Wherever a picture appears, skip it and retype the rest of the data exactly.

Saved data entries
== Segment start ==

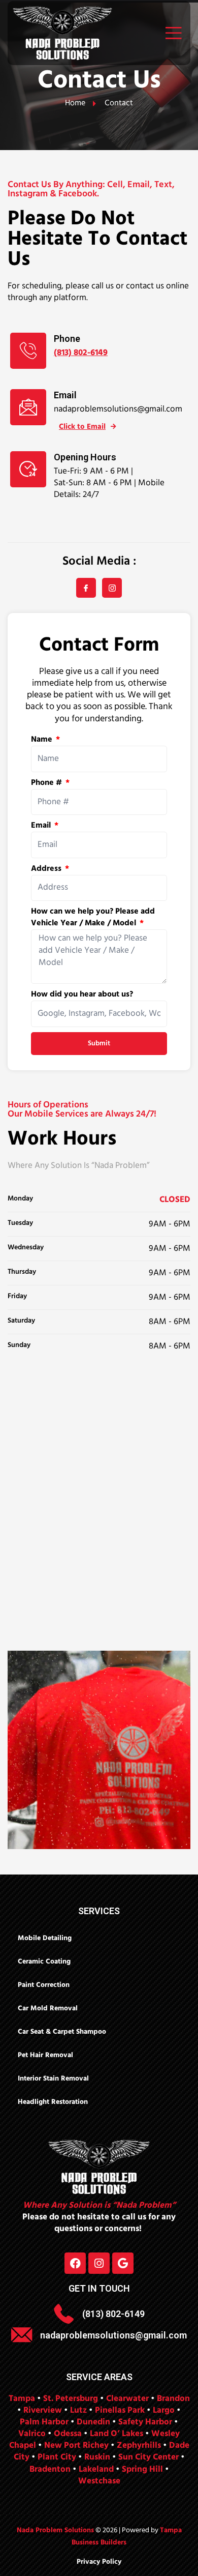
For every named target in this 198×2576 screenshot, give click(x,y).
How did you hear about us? (82, 995)
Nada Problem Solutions (55, 2530)
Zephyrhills (139, 2445)
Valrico (32, 2434)
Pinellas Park (120, 2410)
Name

== Segment end ==

**TASK RESULT**
For every named target in this 198×2576 screenshot, give click(x,y).
How did you hear about us? (82, 995)
Nada Problem Solutions (55, 2530)
Zephyrhills (139, 2445)
Valrico (32, 2434)
Pinellas Park (120, 2410)
Name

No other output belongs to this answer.